The answer must be every record below, reproduced exactly.
··········
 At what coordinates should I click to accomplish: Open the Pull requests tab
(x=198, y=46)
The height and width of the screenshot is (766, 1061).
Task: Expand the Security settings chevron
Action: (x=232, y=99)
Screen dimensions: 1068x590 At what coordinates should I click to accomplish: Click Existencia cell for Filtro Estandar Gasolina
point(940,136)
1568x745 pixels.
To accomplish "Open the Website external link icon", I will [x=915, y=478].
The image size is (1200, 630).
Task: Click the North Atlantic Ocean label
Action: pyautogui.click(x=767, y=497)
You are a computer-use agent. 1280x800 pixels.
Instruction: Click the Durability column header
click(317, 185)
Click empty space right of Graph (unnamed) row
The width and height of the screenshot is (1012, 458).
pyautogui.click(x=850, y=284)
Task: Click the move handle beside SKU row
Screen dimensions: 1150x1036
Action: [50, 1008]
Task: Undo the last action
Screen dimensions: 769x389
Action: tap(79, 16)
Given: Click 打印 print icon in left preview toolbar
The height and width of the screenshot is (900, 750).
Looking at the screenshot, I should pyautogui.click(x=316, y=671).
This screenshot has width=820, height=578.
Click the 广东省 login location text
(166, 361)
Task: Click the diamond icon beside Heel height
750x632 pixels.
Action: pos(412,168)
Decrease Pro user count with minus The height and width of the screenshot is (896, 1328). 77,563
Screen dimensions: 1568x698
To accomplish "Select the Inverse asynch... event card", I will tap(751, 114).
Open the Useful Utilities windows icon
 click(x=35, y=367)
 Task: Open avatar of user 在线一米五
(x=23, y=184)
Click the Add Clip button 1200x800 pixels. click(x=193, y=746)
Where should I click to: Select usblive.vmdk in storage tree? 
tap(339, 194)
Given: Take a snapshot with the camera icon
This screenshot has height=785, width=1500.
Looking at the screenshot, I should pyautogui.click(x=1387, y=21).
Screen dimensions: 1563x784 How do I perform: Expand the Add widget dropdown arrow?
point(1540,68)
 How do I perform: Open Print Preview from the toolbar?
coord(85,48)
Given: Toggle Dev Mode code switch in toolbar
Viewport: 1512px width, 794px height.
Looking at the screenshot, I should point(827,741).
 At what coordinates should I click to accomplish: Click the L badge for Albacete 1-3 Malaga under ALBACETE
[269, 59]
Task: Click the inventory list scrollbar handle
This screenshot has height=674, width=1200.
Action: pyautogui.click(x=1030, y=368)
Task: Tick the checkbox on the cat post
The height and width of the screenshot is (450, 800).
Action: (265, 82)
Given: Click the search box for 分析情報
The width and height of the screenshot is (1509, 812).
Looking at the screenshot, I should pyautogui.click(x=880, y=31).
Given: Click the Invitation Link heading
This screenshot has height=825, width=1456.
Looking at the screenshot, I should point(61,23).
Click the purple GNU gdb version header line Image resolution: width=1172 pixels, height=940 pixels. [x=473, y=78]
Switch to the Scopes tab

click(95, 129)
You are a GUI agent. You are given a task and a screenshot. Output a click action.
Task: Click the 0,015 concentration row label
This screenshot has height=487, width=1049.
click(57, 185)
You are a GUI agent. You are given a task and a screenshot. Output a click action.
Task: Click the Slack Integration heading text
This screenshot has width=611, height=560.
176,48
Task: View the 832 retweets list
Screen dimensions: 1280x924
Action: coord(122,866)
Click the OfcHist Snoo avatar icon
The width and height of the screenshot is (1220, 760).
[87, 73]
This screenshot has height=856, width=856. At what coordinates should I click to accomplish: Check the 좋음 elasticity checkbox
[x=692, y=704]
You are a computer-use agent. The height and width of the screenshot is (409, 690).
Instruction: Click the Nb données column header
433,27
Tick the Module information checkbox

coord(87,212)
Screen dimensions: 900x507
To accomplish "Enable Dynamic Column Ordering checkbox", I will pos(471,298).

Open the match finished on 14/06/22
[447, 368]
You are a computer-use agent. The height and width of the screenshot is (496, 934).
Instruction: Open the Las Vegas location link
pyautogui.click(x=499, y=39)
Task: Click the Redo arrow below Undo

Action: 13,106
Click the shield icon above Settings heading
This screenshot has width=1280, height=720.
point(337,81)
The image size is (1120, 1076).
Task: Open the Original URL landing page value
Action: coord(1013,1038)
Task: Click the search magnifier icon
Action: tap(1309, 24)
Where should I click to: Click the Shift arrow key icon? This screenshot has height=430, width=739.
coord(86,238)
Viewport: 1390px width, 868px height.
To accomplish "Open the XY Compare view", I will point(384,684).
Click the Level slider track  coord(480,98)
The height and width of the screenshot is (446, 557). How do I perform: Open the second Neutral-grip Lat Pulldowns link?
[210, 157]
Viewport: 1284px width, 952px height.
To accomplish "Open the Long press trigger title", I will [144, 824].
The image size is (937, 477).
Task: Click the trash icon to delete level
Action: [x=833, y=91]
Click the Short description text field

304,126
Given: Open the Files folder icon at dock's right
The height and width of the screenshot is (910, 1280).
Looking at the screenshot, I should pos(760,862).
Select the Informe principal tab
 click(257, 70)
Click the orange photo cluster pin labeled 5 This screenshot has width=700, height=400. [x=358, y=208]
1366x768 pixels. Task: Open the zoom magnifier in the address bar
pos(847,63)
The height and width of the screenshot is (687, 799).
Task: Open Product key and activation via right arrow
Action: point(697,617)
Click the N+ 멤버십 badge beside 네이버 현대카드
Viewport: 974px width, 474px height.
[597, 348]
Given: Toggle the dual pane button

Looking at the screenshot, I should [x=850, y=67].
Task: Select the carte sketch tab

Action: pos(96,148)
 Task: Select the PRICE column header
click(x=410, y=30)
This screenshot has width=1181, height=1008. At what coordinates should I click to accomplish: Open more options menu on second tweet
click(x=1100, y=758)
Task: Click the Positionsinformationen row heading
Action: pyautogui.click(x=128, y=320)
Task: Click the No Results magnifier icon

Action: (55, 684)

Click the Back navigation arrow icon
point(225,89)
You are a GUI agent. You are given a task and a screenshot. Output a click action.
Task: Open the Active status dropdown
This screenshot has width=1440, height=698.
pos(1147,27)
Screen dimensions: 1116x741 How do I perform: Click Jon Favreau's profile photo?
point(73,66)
··········
### RESULT:
 At what coordinates should I click to accomplish: Open the Pull requests tab
(x=198, y=46)
The height and width of the screenshot is (766, 1061).
Task: Expand the Security settings chevron
Action: (x=232, y=99)
Screen dimensions: 1068x590 At what coordinates should I click to accomplish: Click Existencia cell for Filtro Estandar Gasolina
point(940,136)
1568x745 pixels.
To accomplish "Open the Website external link icon", I will [x=915, y=478].
The image size is (1200, 630).
Task: Click the North Atlantic Ocean label
Action: pyautogui.click(x=767, y=497)
You are a computer-use agent. 1280x800 pixels.
Instruction: Click the Durability column header
click(317, 185)
Click empty space right of Graph (unnamed) row
The width and height of the screenshot is (1012, 458).
pyautogui.click(x=850, y=284)
Task: Click the move handle beside SKU row
Screen dimensions: 1150x1036
Action: [50, 1008]
Task: Undo the last action
Screen dimensions: 769x389
Action: tap(79, 16)
Given: Click 打印 print icon in left preview toolbar
The height and width of the screenshot is (900, 750).
Looking at the screenshot, I should pyautogui.click(x=316, y=671).
This screenshot has width=820, height=578.
Click the 广东省 login location text
(166, 361)
Task: Click the diamond icon beside Heel height
750x632 pixels.
Action: pos(412,168)
Decrease Pro user count with minus The height and width of the screenshot is (896, 1328). 77,563
Screen dimensions: 1568x698
To accomplish "Select the Inverse asynch... event card", I will tap(751, 114).
Open the Useful Utilities windows icon
 click(x=35, y=367)
 Task: Open avatar of user 在线一米五
(x=23, y=184)
Click the Add Clip button 1200x800 pixels. click(x=193, y=746)
Where should I click to: Select usblive.vmdk in storage tree? 
tap(339, 194)
Given: Take a snapshot with the camera icon
This screenshot has height=785, width=1500.
Looking at the screenshot, I should pyautogui.click(x=1387, y=21).
Screen dimensions: 1563x784 How do I perform: Expand the Add widget dropdown arrow?
point(1540,68)
 How do I perform: Open Print Preview from the toolbar?
coord(85,48)
Given: Toggle Dev Mode code switch in toolbar
Viewport: 1512px width, 794px height.
Looking at the screenshot, I should point(827,741).
 At what coordinates should I click to accomplish: Click the L badge for Albacete 1-3 Malaga under ALBACETE
[269, 59]
Task: Click the inventory list scrollbar handle
This screenshot has height=674, width=1200.
Action: pyautogui.click(x=1030, y=368)
Task: Tick the checkbox on the cat post
The height and width of the screenshot is (450, 800).
Action: (265, 82)
Given: Click the search box for 分析情報
The width and height of the screenshot is (1509, 812).
Looking at the screenshot, I should pyautogui.click(x=880, y=31).
Given: Click the Invitation Link heading
This screenshot has height=825, width=1456.
Looking at the screenshot, I should point(61,23).
Click the purple GNU gdb version header line Image resolution: width=1172 pixels, height=940 pixels. [x=473, y=78]
Switch to the Scopes tab

click(95, 129)
You are a GUI agent. You are given a task and a screenshot. Output a click action.
Task: Click the 0,015 concentration row label
This screenshot has height=487, width=1049.
click(57, 185)
You are a GUI agent. You are given a task and a screenshot. Output a click action.
Task: Click the Slack Integration heading text
This screenshot has width=611, height=560.
176,48
Task: View the 832 retweets list
Screen dimensions: 1280x924
Action: coord(122,866)
Click the OfcHist Snoo avatar icon
The width and height of the screenshot is (1220, 760).
[87, 73]
This screenshot has height=856, width=856. At what coordinates should I click to accomplish: Check the 좋음 elasticity checkbox
[x=692, y=704]
You are a computer-use agent. The height and width of the screenshot is (409, 690).
Instruction: Click the Nb données column header
433,27
Tick the Module information checkbox

coord(87,212)
Screen dimensions: 900x507
To accomplish "Enable Dynamic Column Ordering checkbox", I will pos(471,298).

Open the match finished on 14/06/22
[447, 368]
You are a computer-use agent. The height and width of the screenshot is (496, 934).
Instruction: Open the Las Vegas location link
pyautogui.click(x=499, y=39)
Task: Click the Redo arrow below Undo

Action: 13,106
Click the shield icon above Settings heading
This screenshot has width=1280, height=720.
point(337,81)
The image size is (1120, 1076).
Task: Open the Original URL landing page value
Action: coord(1013,1038)
Task: Click the search magnifier icon
Action: tap(1309, 24)
Where should I click to: Click the Shift arrow key icon? This screenshot has height=430, width=739.
coord(86,238)
Viewport: 1390px width, 868px height.
To accomplish "Open the XY Compare view", I will point(384,684).
Click the Level slider track  coord(480,98)
The height and width of the screenshot is (446, 557). How do I perform: Open the second Neutral-grip Lat Pulldowns link?
[210, 157]
Viewport: 1284px width, 952px height.
To accomplish "Open the Long press trigger title", I will [144, 824].
The image size is (937, 477).
Task: Click the trash icon to delete level
Action: [x=833, y=91]
Click the Short description text field

304,126
Given: Open the Files folder icon at dock's right
The height and width of the screenshot is (910, 1280).
Looking at the screenshot, I should pos(760,862).
Select the Informe principal tab
 click(257, 70)
Click the orange photo cluster pin labeled 5 This screenshot has width=700, height=400. [x=358, y=208]
1366x768 pixels. Task: Open the zoom magnifier in the address bar
pos(847,63)
The height and width of the screenshot is (687, 799).
Task: Open Product key and activation via right arrow
Action: point(697,617)
Click the N+ 멤버십 badge beside 네이버 현대카드
Viewport: 974px width, 474px height.
[597, 348]
Given: Toggle the dual pane button

Looking at the screenshot, I should [x=850, y=67].
Task: Select the carte sketch tab

Action: pos(96,148)
 Task: Select the PRICE column header
click(x=410, y=30)
This screenshot has width=1181, height=1008. At what coordinates should I click to accomplish: Open more options menu on second tweet
click(x=1100, y=758)
Task: Click the Positionsinformationen row heading
Action: pyautogui.click(x=128, y=320)
Task: Click the No Results magnifier icon

Action: (55, 684)

Click the Back navigation arrow icon
point(225,89)
You are a GUI agent. You are given a task and a screenshot. Output a click action.
Task: Open the Active status dropdown
This screenshot has width=1440, height=698.
pos(1147,27)
Screen dimensions: 1116x741 How do I perform: Click Jon Favreau's profile photo?
point(73,66)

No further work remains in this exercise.